→ **Directions**
1) In the text on value labels, which function from the labelled package is used to label the values of a variable?
2) According to the text on value labels, why should the education values get labels even though the data frame already has labels for them?
3) From the text on value labels, extract the part that opens with the words containing "So far, so good." and closes with "the last one.".

→ **Text passage**

----------------------------------------

So far, so good. But, you may have noticed that education is simply a number. Are these years of education? The average is 3, so that does not seem likely. No, these are actually levels of education. In the dict data frame, you can see, that there are are value labels for the levels of this variable. However, these levels of education are abbreviated, and you can probably imagine that it would be hard for an automated program to understand how these map to the values in our dataset. So, let us try to do a little better. We again use a function from the labelled package, but this time it is not var_label, but val_labels. And unlike var_label, it expects not just one label, but a named vector, with a name for each value that you want to label. You do not need to label all. Named vectors are created using the c() function. Add the following lines right after the last one.
val_labels(codebook_data$gender) <- c("male" = 1, "female" = 2)
val_labels(codebook_data$education) <- c("in high school" = 1,
"finished high school" = 2,
"some college" = 3,
"college graduate" = 4,
"graduate degree" = 5)

----------------------------------------

→ **Given records**

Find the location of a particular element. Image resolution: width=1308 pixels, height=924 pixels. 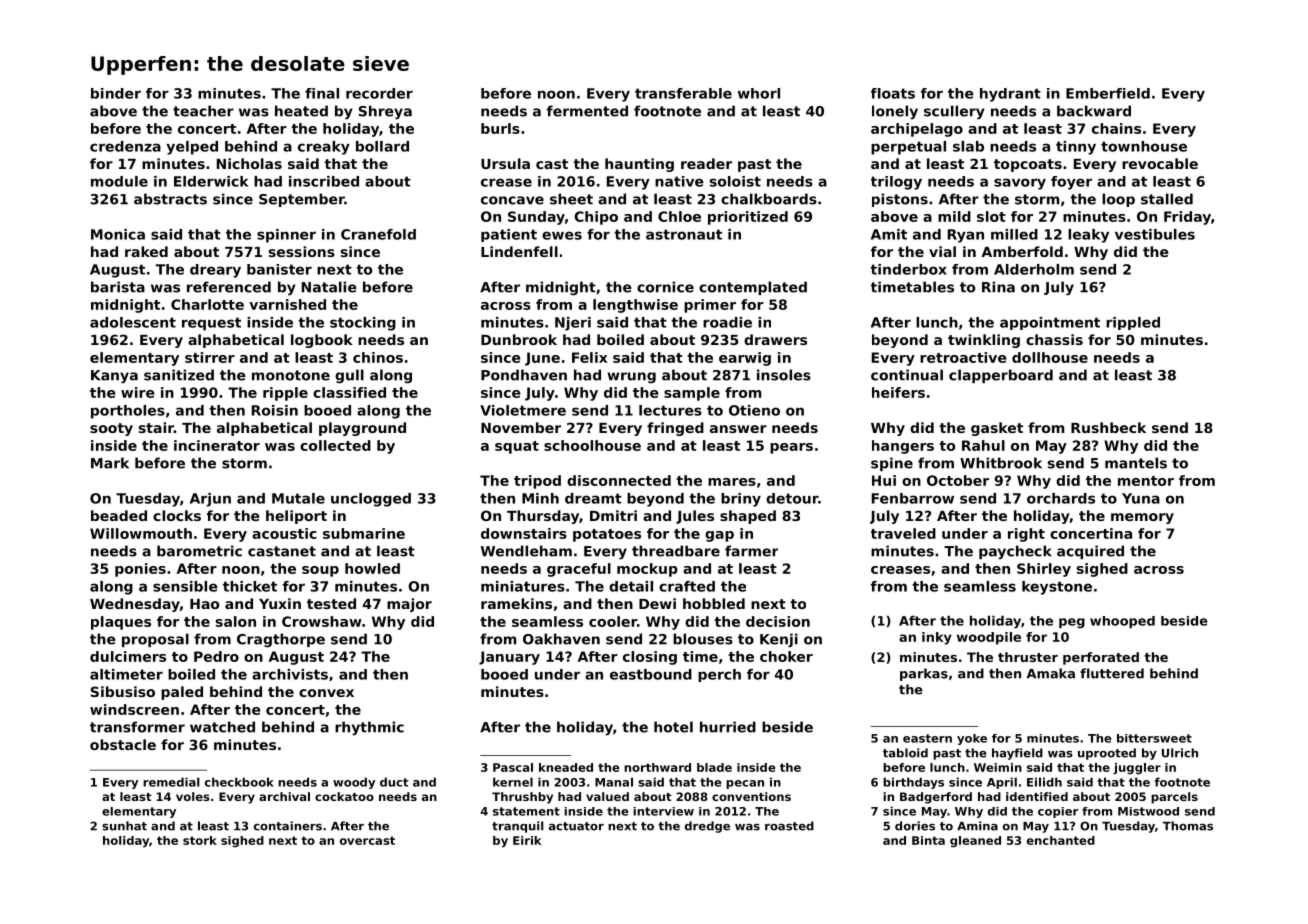

gleaned is located at coordinates (975, 841).
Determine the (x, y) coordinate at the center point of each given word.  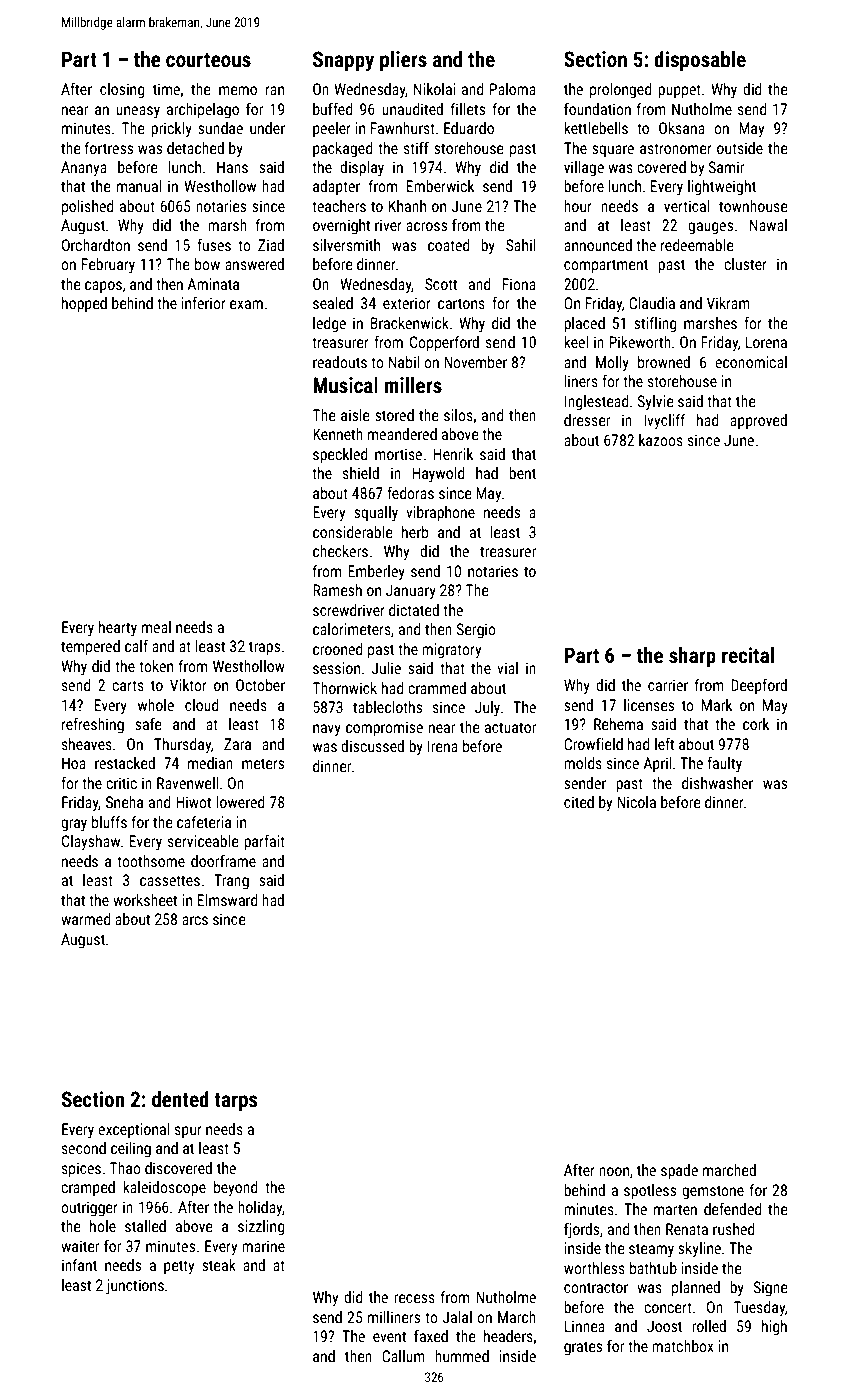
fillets (468, 109)
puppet (679, 91)
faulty (724, 764)
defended (733, 1209)
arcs (195, 920)
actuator (510, 727)
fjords (581, 1230)
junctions (135, 1286)
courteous (208, 60)
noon (614, 1171)
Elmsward (228, 900)
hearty (118, 628)
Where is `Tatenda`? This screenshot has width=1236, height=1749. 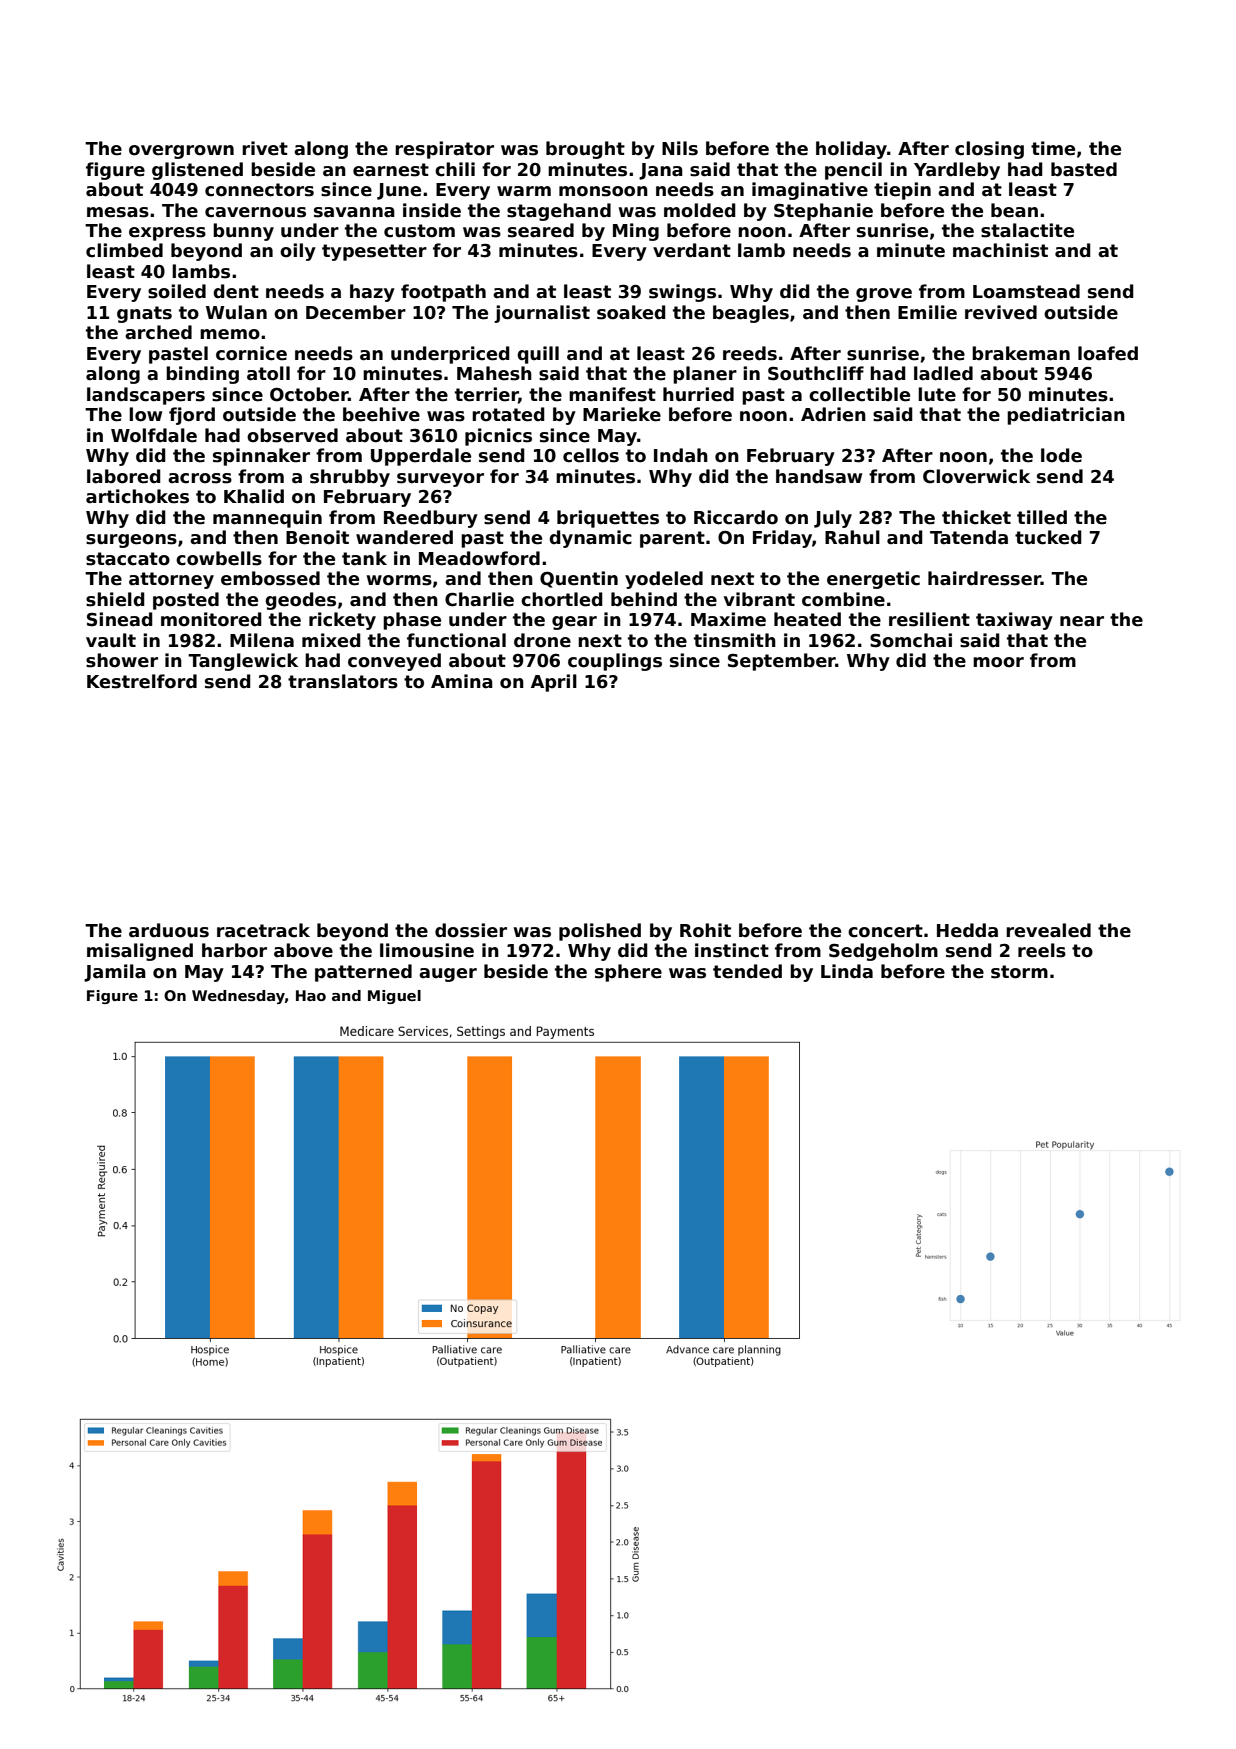 Tatenda is located at coordinates (969, 537).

----------------------------------------

→ **Solutions to each task**
1) val_labels

2) The existing labels for the education levels are abbreviated. An automated program would have a hard time working out how they map to the values in the dataset.

3)
So far, so good. But, you may have noticed that education is simply a number. Are these years of education? The average is 3, so that does not seem likely. No, these are actually levels of education. In the dict data frame, you can see, that there are are value labels for the levels of this variable. However, these levels of education are abbreviated, and you can probably imagine that it would be hard for an automated program to understand how these map to the values in our dataset. So, let us try to do a little better. We again use a function from the labelled package, but this time it is not var_label, but val_labels. And unlike var_label, it expects not just one label, but a named vector, with a name for each value that you want to label. You do not need to label all. Named vectors are created using the c() function. Add the following lines right after the last one.